However, the application does not mean a roll-out of the vaccine across the country.
The vaccine programme which has proved crucial in the fight against equine flu in Australia was delayed for a short time while necessary approval was sought from government agencies for its roll-out.
The New Zealand application is intended as a pre-emptive move to reduce any delays in using vaccine should an outbreak occur in this country.
The equine flu vaccine would also need the approval of the New Zealand Food Safety Authority's Agricultural Compounds and Veterinary Medicines Group before it could be used.
MAF BNZ is seeking rapid approval for a vaccine called Flu Avert I.N. It contains a weakened live equine influenza virus which is administered to horses by the nose.
This vaccine stimulates an immune response that is similar to the response that occurs when the horse catches a virulent wild strain of the virus. The vaccine has been used in the United States since 1999 and also in Canada.
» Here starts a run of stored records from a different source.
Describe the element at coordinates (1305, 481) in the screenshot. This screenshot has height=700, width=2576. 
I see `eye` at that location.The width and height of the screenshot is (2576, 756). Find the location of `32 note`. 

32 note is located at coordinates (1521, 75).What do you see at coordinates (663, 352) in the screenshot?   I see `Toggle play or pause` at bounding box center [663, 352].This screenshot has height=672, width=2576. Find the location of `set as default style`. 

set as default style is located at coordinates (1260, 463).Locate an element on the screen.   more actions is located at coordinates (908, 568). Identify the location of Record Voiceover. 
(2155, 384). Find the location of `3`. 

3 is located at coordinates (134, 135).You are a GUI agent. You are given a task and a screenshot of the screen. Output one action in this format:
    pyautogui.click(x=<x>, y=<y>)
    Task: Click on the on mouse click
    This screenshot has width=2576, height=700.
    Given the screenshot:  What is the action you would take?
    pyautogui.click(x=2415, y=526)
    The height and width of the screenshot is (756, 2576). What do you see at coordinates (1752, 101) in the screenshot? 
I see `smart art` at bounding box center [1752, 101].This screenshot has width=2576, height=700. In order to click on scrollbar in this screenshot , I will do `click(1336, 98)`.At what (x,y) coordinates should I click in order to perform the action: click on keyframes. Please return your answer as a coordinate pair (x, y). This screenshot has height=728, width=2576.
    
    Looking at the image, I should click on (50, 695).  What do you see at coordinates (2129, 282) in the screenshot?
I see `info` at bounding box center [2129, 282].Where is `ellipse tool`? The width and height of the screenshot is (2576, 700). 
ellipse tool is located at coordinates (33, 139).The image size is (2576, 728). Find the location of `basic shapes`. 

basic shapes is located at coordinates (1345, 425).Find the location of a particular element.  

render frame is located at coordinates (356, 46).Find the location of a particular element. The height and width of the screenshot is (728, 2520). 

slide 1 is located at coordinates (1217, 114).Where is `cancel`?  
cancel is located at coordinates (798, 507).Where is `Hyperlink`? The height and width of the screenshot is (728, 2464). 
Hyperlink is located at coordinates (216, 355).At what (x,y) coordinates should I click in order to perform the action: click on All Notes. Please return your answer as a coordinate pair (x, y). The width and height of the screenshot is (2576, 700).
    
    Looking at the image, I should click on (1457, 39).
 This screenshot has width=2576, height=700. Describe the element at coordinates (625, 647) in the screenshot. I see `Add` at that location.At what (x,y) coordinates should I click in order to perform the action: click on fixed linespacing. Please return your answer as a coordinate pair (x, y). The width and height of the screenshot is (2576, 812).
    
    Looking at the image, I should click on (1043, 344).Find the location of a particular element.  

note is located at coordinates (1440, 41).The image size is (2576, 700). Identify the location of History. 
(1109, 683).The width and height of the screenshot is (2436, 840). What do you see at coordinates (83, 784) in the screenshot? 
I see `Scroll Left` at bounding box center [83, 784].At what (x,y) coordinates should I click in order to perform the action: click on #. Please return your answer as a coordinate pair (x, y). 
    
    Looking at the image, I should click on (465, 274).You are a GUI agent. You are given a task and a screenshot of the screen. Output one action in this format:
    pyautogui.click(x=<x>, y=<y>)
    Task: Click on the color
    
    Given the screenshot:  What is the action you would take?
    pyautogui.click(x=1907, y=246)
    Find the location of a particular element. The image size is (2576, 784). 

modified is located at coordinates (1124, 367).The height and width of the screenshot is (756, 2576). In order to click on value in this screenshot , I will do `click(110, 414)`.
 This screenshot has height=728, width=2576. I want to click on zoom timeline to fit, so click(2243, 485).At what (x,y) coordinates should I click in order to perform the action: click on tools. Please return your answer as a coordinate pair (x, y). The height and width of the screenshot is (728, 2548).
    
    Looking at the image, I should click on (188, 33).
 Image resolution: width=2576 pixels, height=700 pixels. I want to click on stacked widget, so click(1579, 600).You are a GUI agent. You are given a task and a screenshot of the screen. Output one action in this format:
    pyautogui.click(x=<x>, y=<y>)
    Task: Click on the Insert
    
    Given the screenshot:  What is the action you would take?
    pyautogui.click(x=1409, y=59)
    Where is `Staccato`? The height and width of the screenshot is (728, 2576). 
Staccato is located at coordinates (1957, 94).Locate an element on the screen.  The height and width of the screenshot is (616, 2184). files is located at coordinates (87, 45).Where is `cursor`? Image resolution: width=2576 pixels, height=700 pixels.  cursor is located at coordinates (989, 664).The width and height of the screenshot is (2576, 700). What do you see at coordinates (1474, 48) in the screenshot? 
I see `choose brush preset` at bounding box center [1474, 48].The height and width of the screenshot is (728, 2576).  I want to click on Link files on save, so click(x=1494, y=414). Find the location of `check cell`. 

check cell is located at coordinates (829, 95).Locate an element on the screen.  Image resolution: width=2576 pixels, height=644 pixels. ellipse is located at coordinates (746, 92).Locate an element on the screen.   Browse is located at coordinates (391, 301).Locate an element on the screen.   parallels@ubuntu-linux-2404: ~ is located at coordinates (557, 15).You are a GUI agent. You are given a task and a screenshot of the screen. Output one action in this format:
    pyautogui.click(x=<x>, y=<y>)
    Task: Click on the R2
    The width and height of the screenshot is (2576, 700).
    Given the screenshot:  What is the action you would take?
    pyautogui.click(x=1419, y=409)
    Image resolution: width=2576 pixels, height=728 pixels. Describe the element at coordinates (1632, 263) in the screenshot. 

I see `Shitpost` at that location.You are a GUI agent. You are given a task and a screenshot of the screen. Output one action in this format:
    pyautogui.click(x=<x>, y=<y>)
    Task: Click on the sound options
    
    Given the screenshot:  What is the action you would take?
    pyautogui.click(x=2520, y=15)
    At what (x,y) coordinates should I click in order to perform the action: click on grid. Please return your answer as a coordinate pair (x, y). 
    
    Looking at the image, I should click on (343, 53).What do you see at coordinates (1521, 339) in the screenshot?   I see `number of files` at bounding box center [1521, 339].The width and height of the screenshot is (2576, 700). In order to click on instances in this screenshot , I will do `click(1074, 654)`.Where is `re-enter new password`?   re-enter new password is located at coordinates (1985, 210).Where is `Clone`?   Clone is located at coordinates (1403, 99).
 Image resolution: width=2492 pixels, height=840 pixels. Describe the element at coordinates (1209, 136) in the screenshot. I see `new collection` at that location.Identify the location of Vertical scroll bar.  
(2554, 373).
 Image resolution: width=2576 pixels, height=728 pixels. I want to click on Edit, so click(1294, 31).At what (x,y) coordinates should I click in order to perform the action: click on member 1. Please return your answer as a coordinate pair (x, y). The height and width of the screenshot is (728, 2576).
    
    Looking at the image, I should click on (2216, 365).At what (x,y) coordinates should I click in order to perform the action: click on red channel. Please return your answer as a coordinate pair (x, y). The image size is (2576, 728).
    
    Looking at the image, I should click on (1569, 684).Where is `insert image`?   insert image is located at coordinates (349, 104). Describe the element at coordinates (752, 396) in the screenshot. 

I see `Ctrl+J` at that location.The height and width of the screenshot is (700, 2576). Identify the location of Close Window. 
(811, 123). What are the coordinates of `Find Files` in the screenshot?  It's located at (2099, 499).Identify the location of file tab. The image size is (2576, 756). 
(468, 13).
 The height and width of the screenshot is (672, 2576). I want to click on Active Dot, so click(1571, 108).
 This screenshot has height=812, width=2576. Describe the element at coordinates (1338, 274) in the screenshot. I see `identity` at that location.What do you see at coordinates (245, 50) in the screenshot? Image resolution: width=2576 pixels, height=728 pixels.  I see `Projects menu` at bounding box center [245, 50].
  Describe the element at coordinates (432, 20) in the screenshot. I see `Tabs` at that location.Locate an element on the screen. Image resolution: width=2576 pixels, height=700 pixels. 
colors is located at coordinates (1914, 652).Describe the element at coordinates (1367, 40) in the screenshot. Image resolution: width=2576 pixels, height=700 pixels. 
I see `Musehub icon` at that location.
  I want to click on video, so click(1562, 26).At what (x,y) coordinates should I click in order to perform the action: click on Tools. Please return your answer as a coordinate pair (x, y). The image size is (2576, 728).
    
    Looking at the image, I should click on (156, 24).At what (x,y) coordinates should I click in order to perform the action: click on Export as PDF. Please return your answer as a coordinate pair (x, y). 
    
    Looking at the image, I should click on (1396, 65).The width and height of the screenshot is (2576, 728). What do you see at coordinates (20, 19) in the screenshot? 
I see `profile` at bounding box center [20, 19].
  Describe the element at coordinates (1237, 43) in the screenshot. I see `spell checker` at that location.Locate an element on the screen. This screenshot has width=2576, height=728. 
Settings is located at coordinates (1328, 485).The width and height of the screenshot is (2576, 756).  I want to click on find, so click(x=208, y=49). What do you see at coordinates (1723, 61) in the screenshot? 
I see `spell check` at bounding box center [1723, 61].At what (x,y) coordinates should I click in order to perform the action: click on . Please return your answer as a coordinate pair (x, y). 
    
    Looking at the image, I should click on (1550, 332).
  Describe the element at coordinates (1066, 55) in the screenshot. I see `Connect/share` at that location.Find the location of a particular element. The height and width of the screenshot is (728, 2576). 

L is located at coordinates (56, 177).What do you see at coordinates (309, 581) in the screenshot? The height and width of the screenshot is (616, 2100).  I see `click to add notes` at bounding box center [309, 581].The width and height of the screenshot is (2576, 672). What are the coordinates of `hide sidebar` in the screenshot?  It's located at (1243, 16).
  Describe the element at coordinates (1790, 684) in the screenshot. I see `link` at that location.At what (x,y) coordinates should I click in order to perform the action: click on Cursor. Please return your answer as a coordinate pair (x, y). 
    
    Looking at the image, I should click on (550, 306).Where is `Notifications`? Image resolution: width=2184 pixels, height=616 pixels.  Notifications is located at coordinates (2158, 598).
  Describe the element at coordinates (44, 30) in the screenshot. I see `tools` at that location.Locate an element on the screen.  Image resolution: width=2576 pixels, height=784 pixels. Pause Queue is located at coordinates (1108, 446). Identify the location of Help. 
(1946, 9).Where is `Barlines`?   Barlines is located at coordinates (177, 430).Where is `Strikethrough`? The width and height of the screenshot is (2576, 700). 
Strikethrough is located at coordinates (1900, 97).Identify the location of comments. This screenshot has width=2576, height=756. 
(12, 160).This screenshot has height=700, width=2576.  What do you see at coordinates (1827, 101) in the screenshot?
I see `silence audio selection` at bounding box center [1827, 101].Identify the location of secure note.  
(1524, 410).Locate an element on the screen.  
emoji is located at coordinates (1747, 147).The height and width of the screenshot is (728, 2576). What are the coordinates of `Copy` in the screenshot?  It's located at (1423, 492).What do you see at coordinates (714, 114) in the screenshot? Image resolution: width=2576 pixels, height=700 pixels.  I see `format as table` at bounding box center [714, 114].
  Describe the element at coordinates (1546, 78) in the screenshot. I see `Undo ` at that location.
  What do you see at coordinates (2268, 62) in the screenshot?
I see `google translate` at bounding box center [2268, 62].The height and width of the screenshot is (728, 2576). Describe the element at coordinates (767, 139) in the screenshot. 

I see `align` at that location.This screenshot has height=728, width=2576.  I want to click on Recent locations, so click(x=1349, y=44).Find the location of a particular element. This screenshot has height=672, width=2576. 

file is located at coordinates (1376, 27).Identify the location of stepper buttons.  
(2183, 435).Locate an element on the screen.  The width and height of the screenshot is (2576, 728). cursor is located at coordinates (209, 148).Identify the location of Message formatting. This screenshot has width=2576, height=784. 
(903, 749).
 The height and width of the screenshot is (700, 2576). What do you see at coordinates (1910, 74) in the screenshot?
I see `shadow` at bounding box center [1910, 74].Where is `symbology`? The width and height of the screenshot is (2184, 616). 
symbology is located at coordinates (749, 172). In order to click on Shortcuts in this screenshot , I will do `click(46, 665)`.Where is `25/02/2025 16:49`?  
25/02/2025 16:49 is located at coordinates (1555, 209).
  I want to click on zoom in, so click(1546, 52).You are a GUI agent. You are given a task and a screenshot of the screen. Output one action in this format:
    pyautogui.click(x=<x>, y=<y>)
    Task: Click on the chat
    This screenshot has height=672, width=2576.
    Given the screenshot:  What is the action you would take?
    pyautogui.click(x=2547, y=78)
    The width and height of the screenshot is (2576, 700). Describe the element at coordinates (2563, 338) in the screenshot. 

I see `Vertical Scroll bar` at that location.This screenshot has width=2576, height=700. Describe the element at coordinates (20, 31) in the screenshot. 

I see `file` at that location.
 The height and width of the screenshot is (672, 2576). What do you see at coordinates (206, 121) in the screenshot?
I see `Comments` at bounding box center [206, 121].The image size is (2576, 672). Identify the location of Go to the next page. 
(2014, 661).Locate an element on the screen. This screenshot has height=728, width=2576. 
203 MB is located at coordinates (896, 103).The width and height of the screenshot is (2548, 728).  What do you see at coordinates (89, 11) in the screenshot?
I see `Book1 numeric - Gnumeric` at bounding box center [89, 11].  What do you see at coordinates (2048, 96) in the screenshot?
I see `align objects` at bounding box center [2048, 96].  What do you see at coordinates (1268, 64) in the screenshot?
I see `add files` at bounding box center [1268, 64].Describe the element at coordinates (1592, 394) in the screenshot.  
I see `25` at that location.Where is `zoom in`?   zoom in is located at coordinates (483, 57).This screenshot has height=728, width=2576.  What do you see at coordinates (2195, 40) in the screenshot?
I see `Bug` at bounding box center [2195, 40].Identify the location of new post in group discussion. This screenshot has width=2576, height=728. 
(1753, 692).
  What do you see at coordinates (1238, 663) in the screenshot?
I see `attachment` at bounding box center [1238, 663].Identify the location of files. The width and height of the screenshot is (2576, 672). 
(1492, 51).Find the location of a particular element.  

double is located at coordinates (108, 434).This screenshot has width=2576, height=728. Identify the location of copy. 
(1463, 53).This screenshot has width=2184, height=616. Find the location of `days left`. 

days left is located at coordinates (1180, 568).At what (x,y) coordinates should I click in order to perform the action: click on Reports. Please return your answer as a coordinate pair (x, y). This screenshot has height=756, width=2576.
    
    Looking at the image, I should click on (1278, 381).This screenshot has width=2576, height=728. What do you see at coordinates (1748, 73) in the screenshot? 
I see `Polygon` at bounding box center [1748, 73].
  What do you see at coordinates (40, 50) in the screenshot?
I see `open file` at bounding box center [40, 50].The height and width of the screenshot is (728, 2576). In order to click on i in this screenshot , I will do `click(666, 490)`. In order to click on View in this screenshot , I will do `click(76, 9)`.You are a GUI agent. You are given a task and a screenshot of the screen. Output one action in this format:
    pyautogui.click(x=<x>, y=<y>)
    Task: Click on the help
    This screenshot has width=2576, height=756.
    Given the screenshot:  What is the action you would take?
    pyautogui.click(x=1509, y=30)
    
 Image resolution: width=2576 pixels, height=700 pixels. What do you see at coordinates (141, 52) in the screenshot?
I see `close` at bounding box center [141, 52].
ERMA New Zealand's General Manager, New Organisms, Dr Libby Harrison, says the rapid approval process being used in this case means the flu vaccine meets certain low-risk criteria and can be assessed more quickly than usual as long as the required level of information is provided.
"An application like this requires information on the biological characteristics of the organism and the route of administration of the medicine. If the relevant information cannot be provided to show that the vaccine meets the low-risk criteria we can't proceed with a rapid approval."
Dr Harrison says once ERMA New Zealand's Decision-making Committee has the information it needs, it has to consider whether the application meets the criteria for approval, which include assessing any potential adverse effects on public safety and health, valued species, the environment and natural habitats.
"The committee will then decide what sort of controls should be placed on the use, storage and disposal of the vaccine. Finally, in order to approve the vaccine the committee has to determine that, given the controls, the risks it poses are negligible."